KCLA

Pine Bluff, Arkansas; United States;
- Frequency: 1400 kHz
- Branding: The Fan SportsRadio 1400

Programming
- Format: Sports radio
- Affiliations: Fox Sports Radio; Westwood One; ESPN Radio;

Ownership
- Owner: Community Broadcast Group Inc.; (M.R.S. Ventures, Inc.);
- Sister stations: KOTN; KPBQ-FM; KZYP;

History
- First air date: 1947
- Last air date: 2007
- Call sign meaning: Classic

Technical information
- Facility ID: 33725
- Class: C
- Power: 1,000 watts (unlimited)
- Transmitter coordinates: 34°11′33.4″N 92°2′42.5″W﻿ / ﻿34.192611°N 92.045139°W

= KCLA (Arkansas) =

Radio station in Pine Bluff, Arkansas, United States (1947–2011)

KCLA (1400 AM) was a radio station licensed to serve the community of Pine Bluff, Arkansas, United States. The station was most recently owned by Community Broadcast Group Inc., and the broadcast license held by M.R.S. Ventures, Inc. When it went off the air permanently in early 2007, KCLA broadcast programming from Fox Sports, Westwood One, Hog Sports Talk, and ESPN Radio in a sports radio format branded as "The Fan, SportsRadio 1400".

==Ownership==
In April 2002, Tyler, Texas, based Community Broadcast Group Inc., through its MRS Ventures subsidiary, purchased four Pine Bluff radio stations from the Deane family's SeArk Radio and Delta Radio of Pine Bluff. Delta Radio, owned by W.M. "Buddy" and Helen Deane, sold AM station KOTN. SeArk Radio, owned by their daughter Dawn Deane, sold FM stations KPBQ-FM and KZYP plus AM station KCLA. KOTN sold for a reported for $350,000 and the other three sold for a combined $1.05 million.
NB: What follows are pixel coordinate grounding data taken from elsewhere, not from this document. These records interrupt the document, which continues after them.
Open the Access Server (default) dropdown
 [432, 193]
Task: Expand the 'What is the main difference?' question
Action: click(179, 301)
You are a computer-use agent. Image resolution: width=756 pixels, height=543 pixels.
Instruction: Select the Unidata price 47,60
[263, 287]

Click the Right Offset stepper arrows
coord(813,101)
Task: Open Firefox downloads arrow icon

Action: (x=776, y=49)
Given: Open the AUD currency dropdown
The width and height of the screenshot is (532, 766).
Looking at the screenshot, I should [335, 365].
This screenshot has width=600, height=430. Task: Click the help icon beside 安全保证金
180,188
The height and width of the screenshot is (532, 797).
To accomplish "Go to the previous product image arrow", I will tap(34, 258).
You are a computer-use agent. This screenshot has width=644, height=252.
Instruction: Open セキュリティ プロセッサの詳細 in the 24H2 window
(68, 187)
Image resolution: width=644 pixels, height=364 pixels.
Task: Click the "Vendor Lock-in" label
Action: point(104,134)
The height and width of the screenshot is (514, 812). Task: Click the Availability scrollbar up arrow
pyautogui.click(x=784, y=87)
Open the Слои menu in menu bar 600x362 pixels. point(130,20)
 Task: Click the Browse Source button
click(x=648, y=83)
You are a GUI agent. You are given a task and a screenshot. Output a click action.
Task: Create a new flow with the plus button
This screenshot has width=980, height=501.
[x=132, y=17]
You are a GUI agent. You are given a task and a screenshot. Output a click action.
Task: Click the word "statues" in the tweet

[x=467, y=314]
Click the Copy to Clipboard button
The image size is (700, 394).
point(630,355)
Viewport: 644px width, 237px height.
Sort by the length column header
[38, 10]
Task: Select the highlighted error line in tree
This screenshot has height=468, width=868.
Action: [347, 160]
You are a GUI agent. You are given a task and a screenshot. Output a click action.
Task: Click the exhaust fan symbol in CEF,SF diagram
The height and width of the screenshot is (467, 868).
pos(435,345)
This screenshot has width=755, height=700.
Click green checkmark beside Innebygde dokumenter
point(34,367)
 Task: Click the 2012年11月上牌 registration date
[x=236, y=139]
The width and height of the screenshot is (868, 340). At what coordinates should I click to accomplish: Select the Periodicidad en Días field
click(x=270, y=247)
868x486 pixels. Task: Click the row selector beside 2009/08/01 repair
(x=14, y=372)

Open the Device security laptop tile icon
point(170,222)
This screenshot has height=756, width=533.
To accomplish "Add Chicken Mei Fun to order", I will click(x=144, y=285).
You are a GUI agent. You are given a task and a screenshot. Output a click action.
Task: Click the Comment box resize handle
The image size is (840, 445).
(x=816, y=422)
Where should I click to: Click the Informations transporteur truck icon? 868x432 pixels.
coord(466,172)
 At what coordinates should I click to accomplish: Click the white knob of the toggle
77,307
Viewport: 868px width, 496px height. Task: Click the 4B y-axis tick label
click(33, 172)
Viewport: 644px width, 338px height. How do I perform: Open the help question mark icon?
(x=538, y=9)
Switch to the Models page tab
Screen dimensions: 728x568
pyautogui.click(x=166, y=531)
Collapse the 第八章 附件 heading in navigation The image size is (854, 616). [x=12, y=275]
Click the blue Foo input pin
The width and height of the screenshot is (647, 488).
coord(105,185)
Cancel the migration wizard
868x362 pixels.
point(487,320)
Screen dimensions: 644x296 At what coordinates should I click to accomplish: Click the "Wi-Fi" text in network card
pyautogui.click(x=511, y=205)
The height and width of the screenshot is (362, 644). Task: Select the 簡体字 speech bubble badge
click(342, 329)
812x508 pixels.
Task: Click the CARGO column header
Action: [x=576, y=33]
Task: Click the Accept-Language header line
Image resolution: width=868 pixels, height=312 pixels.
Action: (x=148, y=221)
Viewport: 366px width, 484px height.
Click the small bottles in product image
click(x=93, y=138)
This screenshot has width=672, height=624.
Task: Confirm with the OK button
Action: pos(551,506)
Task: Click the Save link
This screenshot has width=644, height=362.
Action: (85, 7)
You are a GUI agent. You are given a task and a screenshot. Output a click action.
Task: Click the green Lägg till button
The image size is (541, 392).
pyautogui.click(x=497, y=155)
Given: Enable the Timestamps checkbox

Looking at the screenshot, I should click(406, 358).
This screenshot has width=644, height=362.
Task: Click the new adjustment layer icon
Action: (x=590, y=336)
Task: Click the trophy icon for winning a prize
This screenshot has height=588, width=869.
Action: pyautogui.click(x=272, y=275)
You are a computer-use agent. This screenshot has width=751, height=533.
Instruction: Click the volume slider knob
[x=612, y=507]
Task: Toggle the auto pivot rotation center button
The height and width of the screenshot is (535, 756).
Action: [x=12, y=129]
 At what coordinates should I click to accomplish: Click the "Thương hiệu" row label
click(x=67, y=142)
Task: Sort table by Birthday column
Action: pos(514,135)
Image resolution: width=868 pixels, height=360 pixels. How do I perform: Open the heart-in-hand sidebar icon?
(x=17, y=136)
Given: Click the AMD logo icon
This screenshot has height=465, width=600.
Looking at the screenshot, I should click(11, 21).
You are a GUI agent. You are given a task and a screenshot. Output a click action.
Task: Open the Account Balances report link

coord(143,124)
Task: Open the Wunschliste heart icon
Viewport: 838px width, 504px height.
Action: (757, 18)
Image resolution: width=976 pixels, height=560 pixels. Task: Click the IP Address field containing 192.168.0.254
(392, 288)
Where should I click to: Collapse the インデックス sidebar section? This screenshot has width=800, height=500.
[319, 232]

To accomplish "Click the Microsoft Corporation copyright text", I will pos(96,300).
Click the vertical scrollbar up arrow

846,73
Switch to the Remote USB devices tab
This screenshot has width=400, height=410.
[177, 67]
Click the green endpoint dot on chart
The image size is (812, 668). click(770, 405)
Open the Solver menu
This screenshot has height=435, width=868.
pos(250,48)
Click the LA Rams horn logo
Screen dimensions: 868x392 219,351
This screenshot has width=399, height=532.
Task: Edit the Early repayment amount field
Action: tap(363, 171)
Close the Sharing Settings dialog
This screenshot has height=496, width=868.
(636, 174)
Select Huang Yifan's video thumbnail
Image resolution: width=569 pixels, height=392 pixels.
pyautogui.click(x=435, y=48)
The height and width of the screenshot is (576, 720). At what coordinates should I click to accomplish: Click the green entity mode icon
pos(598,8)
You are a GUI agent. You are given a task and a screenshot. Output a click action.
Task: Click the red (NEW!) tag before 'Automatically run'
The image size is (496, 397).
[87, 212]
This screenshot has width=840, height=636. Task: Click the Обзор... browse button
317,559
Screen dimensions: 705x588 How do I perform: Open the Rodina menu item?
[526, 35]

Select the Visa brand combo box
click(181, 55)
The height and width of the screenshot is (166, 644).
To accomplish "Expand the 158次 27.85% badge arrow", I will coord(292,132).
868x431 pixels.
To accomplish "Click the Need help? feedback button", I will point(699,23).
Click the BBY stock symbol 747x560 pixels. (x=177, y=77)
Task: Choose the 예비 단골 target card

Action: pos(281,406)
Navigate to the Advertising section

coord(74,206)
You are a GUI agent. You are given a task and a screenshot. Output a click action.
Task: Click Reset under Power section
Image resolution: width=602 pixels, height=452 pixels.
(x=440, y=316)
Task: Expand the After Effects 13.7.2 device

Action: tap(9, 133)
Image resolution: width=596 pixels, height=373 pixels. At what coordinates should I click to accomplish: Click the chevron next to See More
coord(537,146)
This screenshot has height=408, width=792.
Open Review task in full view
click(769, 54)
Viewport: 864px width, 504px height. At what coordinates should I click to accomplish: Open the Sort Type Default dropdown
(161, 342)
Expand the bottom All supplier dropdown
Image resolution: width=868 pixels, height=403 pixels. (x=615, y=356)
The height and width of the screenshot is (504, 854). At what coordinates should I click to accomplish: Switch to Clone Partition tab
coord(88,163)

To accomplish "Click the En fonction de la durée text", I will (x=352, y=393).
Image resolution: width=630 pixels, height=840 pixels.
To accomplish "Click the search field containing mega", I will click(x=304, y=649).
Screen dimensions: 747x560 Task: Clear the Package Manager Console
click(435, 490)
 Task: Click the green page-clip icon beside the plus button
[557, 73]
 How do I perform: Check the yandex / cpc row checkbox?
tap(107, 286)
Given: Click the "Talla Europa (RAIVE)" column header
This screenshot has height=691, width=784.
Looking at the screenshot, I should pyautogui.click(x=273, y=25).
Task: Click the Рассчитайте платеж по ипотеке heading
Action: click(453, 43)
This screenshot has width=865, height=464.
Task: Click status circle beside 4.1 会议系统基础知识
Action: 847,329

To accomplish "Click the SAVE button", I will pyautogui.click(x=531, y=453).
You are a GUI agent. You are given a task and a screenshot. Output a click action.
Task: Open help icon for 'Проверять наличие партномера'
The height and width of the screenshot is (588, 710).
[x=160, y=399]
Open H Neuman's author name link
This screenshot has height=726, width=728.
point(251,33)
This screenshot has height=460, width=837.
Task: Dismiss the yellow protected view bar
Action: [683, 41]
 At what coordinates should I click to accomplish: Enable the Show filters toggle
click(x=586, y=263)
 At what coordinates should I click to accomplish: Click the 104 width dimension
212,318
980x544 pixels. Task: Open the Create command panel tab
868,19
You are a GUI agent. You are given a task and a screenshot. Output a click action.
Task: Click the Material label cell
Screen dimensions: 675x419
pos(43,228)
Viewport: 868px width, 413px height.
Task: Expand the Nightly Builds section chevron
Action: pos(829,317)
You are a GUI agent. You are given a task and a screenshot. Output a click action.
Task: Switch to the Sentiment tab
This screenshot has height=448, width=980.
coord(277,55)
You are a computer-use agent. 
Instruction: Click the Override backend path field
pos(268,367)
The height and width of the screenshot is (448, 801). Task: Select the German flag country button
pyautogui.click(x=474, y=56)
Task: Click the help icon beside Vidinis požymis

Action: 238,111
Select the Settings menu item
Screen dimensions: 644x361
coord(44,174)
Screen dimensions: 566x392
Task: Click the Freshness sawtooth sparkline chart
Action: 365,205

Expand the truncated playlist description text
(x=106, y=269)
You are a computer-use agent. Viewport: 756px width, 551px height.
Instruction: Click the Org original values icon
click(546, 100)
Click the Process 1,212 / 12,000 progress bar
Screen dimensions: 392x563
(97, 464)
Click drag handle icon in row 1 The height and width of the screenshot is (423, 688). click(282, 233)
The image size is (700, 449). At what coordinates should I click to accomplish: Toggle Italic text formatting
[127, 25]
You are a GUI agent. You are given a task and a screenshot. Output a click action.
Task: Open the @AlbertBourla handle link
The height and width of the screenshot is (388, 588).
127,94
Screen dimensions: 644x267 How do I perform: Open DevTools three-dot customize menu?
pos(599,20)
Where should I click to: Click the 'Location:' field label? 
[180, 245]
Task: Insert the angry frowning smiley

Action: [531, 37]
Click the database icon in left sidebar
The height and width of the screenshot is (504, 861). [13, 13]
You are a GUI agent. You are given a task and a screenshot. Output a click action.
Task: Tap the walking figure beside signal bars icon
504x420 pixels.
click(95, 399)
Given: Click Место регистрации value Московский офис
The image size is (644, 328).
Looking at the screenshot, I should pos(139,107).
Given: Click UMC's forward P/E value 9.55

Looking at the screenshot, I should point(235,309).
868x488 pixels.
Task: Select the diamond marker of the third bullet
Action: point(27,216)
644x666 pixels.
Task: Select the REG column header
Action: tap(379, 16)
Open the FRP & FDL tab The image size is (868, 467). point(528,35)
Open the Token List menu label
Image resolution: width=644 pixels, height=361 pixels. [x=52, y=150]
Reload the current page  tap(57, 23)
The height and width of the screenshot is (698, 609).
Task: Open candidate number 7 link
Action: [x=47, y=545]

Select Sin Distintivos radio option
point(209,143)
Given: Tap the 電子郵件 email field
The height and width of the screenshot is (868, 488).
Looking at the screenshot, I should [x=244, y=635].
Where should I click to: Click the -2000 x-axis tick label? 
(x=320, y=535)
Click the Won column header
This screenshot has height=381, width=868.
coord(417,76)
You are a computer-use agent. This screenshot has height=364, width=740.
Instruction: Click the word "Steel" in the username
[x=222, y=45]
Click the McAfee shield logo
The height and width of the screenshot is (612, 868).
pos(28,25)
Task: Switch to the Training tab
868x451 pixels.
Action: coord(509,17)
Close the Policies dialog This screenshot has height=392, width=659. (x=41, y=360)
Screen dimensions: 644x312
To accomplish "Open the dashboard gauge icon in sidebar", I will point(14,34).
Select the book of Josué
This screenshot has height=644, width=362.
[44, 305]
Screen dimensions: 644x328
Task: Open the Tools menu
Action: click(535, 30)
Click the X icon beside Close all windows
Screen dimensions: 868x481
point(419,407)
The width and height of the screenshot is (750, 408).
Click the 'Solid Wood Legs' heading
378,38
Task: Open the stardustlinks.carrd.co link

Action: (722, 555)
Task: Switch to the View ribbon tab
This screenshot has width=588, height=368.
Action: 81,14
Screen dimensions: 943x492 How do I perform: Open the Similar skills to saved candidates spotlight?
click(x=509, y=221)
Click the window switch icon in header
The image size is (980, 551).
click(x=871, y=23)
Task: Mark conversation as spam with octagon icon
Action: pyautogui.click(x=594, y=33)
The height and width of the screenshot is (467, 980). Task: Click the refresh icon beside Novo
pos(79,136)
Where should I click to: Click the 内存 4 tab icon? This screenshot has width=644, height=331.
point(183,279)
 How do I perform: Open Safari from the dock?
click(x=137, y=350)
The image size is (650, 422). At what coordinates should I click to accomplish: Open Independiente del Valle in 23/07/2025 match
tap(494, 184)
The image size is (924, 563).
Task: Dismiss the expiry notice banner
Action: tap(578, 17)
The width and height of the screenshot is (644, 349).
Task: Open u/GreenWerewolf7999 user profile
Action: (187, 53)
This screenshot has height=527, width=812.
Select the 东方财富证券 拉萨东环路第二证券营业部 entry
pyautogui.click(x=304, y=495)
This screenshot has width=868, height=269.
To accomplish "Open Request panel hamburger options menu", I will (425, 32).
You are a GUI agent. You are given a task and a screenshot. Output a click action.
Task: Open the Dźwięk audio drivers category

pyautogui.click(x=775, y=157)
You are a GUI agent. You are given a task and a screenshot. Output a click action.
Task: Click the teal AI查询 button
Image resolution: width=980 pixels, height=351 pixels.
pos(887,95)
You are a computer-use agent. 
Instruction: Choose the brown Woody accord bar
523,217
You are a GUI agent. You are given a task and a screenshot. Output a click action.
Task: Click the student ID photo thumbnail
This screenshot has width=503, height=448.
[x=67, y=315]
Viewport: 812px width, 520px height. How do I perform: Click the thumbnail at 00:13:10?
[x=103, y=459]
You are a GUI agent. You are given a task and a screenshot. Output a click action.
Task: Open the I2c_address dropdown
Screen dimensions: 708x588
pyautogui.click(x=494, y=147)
Buddy Deane moved to Pine Bluff from Baltimore, where he had hosted a dance-show known as The Buddy Deane Show, in 1964. (This show was parodied as the Corny Collins Show by John Waters in the film Hairspray.) Deane retired from broadcasting in May 2003 after completing the sale of his family's radio stations and died shortly thereafter in July 2003.

In June 2006, the station's owner, Jerry D. Russell, suffered a stroke. The station was being operated by another broadcaster, Hodges Broadcasting LLC, under a local marketing agreement but that operator was unable to obtain the financing to purchase the station. With Hodges gone and Russell unable to operate the station himself, KCLA went off the air for good in early 2007. In a February 2011 letter to the FCC, the owner indicated that he was surrendering the station's broadcast license as well as the licenses for ten sister stations in similar dire circumstances. On May 2, 2011, the station's license was cancelled and the KCLA call sign assignment was deleted permanently from the FCC database.